Chips Ahoy! Homemade Corn Tortilla Chips

Summer is upon us, and, as the first decent tomatoes ripen, and, as the first proper avocados become rich with the first full flavor of the year, visions of pico de gallo and kindred salsas beckon, along with bowls of genuinely full-bodied guacamole.  Ah … but what about the corn chips to accompany them?  Have you ever considered making your own rather than buying them pre-fab, as it were?  After all, a corn chip is simply a piece of fried corn tortilla; all a chip needs to be something special is a truly distinguished corn tortilla in the first place.  Fortunately, Trader Joe’s, of all places, has just what you’re looking for … a genuine antidote to all of those thin and insipid supermarket versions.  In the bread section of your local T.J’s, look for the 12 oz. package that reads “Trader Joe’s Corn Tortillas, made from freshly ground corn.”  You won’t believe the depth of the corn flavor these hefty beauties provide.  tortillas

Each package holds 12 tortillas, and all you need to do is cut them into quarters.  In a 12-inch non-stick frying pan, heat about an inch of Canola oil to ca. 350° and you’re ready to go.  The pan will hold about 10 tortilla quarters, so slip them in gently, and, about thirty seconds or so later, they’ll be ready to turn, using a long set of tongs.  By the time you’ve turned them all, those you turned first will be ready to remove from the pan to a double sheet of paper towels.  If you intend to salt the chips, then do so immediately while the chips are still hot; that way the salt will permanently adhere to the chips instead of just rolling off onto the paper towels.frying

Try Kosher salt; the flakes seem to stick better than salt grains.  Put some more chips into the pan, put the previously salted portion of chips into a larger container (try a wide basket lined with more paper towels), replace the original paper towels on which you drained the first set of chips.  By this time, the new chips in the pan will be ready to turn and you’re off and running once again.  You’ll soon get an assembly-line rhythm going, and you’ll be surprised at how quickly you’ll finish the job.  When you’ve completed making and salting the chips, let them cool fully and then put them into Zip-Lock bags.  The bagged chips will last about a month stored in a cupboard or pantry shelf.  The downside of all this?  It’s really hard to resist eating them.

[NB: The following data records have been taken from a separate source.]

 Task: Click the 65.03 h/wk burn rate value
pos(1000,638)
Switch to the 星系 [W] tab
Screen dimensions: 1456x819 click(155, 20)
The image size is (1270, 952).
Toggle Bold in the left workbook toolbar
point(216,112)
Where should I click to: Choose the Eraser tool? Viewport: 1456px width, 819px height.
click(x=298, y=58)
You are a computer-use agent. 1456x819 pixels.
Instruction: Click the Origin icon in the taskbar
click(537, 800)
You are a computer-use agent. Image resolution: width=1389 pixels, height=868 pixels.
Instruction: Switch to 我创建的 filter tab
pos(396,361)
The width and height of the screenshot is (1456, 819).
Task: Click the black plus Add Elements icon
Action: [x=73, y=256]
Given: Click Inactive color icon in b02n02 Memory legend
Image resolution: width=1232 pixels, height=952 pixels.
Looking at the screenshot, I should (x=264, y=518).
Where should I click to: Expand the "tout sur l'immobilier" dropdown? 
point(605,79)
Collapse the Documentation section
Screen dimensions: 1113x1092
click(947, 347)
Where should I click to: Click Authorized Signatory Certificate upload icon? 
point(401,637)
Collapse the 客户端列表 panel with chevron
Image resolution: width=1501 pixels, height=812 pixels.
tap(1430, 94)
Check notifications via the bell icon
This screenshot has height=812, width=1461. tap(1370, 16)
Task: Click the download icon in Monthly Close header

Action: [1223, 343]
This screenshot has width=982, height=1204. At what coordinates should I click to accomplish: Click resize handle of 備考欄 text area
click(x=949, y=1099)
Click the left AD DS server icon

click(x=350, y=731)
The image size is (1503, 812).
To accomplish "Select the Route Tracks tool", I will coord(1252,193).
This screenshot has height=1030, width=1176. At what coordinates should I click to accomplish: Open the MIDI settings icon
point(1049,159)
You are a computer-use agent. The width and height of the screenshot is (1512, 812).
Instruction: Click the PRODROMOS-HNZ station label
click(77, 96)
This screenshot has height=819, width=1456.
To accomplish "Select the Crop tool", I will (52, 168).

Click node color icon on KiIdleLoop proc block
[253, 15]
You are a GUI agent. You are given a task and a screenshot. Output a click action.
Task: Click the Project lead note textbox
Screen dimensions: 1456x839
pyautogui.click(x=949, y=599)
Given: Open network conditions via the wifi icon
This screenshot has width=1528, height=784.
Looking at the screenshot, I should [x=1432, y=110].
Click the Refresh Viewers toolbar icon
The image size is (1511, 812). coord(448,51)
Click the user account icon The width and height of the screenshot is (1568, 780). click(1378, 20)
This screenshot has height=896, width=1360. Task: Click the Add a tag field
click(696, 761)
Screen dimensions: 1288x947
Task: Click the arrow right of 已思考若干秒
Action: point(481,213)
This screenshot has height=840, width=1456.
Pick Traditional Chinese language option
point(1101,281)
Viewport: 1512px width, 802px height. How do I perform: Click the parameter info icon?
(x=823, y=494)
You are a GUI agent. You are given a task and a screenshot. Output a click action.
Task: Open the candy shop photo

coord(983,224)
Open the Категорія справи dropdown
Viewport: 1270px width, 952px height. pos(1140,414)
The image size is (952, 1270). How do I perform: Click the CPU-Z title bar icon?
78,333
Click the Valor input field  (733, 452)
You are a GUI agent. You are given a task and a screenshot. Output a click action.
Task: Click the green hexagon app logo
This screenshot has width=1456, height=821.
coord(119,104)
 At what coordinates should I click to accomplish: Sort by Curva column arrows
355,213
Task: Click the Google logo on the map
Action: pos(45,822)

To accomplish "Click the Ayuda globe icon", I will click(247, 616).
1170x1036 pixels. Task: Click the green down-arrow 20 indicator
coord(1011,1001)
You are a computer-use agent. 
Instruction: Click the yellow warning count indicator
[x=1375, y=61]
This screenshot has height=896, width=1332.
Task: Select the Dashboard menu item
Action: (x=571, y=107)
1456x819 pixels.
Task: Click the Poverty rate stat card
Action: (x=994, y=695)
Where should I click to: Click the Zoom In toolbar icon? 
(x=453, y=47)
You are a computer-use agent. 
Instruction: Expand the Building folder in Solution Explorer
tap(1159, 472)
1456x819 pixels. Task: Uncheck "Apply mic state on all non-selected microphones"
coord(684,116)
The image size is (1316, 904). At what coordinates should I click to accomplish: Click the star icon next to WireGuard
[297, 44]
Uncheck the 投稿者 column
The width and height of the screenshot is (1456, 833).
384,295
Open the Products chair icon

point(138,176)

An additional note or two:  just how dark you want your chips is, obviously, up to you.  I like mine on the darker side, but I make sure I make some lighter ones for guests who might prefer them of a more orthodox hue.  Adjust the heat and frying times to your own tastes as you go.

Oh, and if you don’t have one of those fancy frying temperature thermometers, here’s an interesting ploy: stick anything that is plain unpainted wood, e.g. the end of a wooden cooking spoon or a wooden barbecue skewer, and, if the oil bubbles up immediately around the wood, the oil has reached 350°.  Sounds weird, I know, but it works.